#### What is asked
Reproduce the lines of the records below verbatim, from the line containing "Click the Lesní hospodářské osnovy title" through the line containing "tap(705, 424)", both included.

#### Information supplied

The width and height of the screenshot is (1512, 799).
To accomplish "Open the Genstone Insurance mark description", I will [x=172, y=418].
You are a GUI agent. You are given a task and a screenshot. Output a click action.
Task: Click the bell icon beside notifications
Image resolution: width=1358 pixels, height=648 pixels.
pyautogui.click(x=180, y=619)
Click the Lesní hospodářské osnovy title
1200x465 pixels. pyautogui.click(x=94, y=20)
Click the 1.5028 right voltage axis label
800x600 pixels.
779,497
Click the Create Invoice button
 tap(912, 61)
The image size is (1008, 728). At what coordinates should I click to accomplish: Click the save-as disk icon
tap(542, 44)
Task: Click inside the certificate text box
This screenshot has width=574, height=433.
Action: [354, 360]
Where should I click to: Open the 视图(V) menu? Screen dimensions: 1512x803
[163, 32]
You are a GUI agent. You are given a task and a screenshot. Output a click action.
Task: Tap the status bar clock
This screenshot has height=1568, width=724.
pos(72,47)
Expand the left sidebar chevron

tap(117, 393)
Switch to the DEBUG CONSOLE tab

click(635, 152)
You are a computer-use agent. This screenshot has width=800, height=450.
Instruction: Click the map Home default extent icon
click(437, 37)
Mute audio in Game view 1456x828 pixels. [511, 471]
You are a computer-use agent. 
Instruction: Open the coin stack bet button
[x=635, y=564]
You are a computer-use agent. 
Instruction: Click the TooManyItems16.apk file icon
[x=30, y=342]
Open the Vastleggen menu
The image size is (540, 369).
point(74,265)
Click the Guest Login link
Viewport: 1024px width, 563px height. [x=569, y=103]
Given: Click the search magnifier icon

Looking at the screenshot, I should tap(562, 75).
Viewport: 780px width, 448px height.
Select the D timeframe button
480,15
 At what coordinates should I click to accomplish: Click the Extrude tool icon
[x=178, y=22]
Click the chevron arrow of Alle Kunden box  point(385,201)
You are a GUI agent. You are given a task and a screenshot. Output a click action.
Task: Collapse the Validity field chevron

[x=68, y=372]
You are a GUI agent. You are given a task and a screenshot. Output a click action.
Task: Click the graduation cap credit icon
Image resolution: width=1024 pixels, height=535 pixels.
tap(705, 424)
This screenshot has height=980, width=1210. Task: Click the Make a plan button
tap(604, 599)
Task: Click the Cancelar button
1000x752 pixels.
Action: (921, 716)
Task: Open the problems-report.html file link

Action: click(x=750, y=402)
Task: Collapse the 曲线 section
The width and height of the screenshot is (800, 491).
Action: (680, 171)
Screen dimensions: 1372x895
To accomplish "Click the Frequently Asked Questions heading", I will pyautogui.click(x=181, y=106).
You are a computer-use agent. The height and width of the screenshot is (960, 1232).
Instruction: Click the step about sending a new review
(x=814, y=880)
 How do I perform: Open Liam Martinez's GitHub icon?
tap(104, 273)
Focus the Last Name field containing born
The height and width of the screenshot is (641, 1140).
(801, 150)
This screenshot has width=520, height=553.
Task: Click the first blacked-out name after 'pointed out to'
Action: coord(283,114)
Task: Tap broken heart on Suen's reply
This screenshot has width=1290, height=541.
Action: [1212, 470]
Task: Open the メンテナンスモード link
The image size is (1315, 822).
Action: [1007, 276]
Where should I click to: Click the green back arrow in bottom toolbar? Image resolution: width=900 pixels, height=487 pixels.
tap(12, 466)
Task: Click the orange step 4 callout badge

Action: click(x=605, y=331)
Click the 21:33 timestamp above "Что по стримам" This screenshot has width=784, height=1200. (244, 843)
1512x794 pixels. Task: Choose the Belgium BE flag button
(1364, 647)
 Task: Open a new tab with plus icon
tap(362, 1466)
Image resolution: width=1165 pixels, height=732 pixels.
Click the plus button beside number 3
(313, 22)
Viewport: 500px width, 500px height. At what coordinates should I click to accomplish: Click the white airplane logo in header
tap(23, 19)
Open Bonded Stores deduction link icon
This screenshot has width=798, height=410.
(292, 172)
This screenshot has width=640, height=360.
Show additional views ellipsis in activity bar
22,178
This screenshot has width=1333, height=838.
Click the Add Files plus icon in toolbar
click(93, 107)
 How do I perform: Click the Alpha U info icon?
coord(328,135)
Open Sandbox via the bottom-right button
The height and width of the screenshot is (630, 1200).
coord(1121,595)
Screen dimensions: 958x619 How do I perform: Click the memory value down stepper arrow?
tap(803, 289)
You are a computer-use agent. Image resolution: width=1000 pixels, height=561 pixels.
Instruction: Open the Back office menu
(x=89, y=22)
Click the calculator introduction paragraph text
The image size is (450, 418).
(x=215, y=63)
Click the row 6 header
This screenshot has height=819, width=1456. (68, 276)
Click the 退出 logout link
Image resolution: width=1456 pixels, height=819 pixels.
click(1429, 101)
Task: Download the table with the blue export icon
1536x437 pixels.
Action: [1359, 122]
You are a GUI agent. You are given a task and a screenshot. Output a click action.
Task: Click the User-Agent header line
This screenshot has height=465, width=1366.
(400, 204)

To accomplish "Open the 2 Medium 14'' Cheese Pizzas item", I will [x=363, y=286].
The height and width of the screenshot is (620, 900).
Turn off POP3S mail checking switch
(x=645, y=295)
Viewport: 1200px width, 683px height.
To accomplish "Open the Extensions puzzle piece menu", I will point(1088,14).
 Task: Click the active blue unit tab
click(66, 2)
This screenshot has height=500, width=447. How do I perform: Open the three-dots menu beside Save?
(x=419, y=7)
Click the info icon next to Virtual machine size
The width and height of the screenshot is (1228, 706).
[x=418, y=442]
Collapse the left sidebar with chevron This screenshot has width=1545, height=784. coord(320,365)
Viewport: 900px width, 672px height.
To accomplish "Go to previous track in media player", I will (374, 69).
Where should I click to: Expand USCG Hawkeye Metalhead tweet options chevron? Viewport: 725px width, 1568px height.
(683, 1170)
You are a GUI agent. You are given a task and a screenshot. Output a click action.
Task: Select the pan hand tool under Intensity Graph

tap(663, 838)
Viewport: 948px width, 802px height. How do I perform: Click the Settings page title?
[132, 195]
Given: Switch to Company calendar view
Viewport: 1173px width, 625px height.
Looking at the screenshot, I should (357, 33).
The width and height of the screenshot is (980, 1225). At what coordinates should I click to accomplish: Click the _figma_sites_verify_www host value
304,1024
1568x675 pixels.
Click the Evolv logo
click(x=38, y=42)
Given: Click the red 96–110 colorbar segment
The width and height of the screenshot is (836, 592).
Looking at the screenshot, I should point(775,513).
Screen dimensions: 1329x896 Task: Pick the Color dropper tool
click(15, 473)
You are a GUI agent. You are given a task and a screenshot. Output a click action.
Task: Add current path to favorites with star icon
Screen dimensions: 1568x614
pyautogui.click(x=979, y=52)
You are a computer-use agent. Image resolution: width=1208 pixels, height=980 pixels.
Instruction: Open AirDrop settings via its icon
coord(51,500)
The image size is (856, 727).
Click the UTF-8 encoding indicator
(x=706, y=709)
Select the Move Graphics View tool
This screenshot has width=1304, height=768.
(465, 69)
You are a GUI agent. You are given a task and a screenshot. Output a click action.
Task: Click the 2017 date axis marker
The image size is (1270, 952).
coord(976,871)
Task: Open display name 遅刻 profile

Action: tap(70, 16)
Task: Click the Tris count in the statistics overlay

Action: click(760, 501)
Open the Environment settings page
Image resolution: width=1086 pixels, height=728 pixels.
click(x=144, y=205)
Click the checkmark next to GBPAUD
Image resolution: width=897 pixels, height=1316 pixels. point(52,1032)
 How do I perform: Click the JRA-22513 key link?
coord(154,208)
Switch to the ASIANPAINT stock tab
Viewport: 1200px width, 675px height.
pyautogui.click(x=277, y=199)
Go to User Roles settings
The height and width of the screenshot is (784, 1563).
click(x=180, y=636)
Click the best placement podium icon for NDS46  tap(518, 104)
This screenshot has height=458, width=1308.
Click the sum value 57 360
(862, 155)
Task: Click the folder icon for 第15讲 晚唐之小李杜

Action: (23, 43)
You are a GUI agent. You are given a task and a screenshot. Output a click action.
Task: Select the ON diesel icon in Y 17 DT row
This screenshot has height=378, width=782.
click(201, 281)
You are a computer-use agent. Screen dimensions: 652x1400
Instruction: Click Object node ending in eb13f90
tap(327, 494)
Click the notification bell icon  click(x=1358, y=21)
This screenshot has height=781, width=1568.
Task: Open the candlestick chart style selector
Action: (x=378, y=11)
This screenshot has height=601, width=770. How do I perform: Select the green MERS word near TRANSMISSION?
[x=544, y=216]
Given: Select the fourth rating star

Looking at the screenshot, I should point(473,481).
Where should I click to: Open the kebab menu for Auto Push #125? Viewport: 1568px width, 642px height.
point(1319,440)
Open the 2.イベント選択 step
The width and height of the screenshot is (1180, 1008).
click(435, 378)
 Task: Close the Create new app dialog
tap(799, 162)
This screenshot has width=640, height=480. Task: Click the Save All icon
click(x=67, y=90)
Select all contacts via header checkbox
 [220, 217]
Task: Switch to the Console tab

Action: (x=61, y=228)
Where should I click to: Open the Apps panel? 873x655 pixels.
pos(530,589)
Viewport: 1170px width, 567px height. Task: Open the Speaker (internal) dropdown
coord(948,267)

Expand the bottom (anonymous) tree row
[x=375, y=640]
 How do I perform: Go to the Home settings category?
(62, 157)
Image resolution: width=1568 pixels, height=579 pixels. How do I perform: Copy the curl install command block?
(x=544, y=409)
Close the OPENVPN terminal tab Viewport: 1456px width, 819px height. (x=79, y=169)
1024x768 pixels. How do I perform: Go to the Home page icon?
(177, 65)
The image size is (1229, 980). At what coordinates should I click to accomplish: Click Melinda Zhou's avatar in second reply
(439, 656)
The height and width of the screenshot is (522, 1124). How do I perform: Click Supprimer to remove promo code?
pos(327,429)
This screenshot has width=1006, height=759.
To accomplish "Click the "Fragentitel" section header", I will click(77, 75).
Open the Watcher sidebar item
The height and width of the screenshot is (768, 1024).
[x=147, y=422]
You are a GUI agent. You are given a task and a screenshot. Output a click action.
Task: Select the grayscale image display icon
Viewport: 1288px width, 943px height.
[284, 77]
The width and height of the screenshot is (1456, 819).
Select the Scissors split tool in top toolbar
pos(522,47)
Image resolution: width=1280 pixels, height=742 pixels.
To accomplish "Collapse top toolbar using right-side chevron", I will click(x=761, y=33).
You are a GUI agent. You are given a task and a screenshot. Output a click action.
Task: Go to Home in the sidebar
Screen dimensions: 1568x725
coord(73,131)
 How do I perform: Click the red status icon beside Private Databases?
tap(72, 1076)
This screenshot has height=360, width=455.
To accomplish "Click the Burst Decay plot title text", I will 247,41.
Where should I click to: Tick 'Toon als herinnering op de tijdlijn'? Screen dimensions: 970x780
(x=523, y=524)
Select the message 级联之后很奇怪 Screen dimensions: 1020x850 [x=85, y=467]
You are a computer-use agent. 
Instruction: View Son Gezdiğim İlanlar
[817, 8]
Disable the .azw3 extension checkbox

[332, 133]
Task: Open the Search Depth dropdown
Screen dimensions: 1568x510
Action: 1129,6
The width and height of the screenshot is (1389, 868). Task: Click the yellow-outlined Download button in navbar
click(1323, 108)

#### Task response
Click the Lesní hospodářské osnovy title
1200x465 pixels. pyautogui.click(x=94, y=20)
Click the 1.5028 right voltage axis label
800x600 pixels.
779,497
Click the Create Invoice button
 tap(912, 61)
The image size is (1008, 728). At what coordinates should I click to accomplish: Click the save-as disk icon
tap(542, 44)
Task: Click inside the certificate text box
This screenshot has width=574, height=433.
Action: [354, 360]
Where should I click to: Open the 视图(V) menu? Screen dimensions: 1512x803
[163, 32]
You are a GUI agent. You are given a task and a screenshot. Output a click action.
Task: Tap the status bar clock
This screenshot has height=1568, width=724.
pos(72,47)
Expand the left sidebar chevron

tap(117, 393)
Switch to the DEBUG CONSOLE tab

click(635, 152)
You are a computer-use agent. This screenshot has width=800, height=450.
Instruction: Click the map Home default extent icon
click(437, 37)
Mute audio in Game view 1456x828 pixels. [511, 471]
You are a computer-use agent. 
Instruction: Open the coin stack bet button
[x=635, y=564]
You are a computer-use agent. 
Instruction: Click the TooManyItems16.apk file icon
[x=30, y=342]
Open the Vastleggen menu
The image size is (540, 369).
point(74,265)
Click the Guest Login link
Viewport: 1024px width, 563px height. [x=569, y=103]
Given: Click the search magnifier icon

Looking at the screenshot, I should tap(562, 75).
Viewport: 780px width, 448px height.
Select the D timeframe button
480,15
 At what coordinates should I click to accomplish: Click the Extrude tool icon
[x=178, y=22]
Click the chevron arrow of Alle Kunden box  point(385,201)
You are a GUI agent. You are given a task and a screenshot. Output a click action.
Task: Collapse the Validity field chevron

[x=68, y=372]
You are a GUI agent. You are given a task and a screenshot. Output a click action.
Task: Click the graduation cap credit icon
Image resolution: width=1024 pixels, height=535 pixels.
tap(705, 424)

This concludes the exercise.